単純な“パフォーマンス”で“農民層”を掴む――“毛沢東レベル”に近づく習近平の“承認度”

 共産党による一党独裁国家に政権の支持率を計る世論調査は存在しないが、「言論・思想統制下における承認度」を推計してみる。文化大革命で全国民を洗脳した毛沢東の最盛期は間違いなく九九%だが、行き過ぎた個人崇拝で国民を災難に巻き込んだ。死後、「功績が七分、過ちは三分」と歴史的な評価が下されたことを踏まえれば、晩年は七〇%に落ち込んだ。習氏はそのレベルに近づいていると見てよい。

 その理由を説明するには、習氏が政権を引き継いだ二〇一二年十一月の状況を振り返る必要がある。トウ小平を“総設計師”として進められた改革・開放政策は、GDPで中国を世界第二の経済大国に押し上げる一方、社会に拝金主義を蔓延させ、権力を握った者が富を支配する現象を生んだ。

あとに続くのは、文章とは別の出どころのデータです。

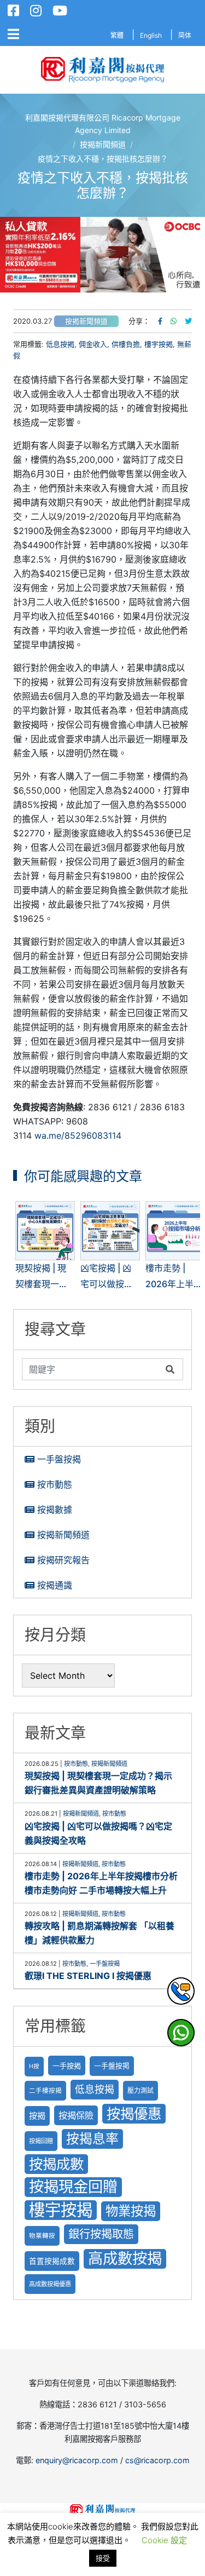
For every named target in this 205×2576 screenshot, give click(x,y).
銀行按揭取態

党・政府の腐敗、道徳の荒廃、貧富格差の拡大など危機的な社会問題が噴出したが、歴代政権は有効な対応ができず、庶民の不満は高まるばかりだった。

 総書記に就任するまで低姿勢を貫いた習氏の手腕は未知数で、評価は半々だった。だが習氏は就任直後、バラバラになった国民をまとめるためのスローガン「中国の夢」を語り、こぶしを振り上げるパフォーマンスを見せた。侵略を受け半植民地となったかつての大国が力を取り戻し、偉大なる中華民族が復興を遂げるとの物語だ。習氏はこう訴えた。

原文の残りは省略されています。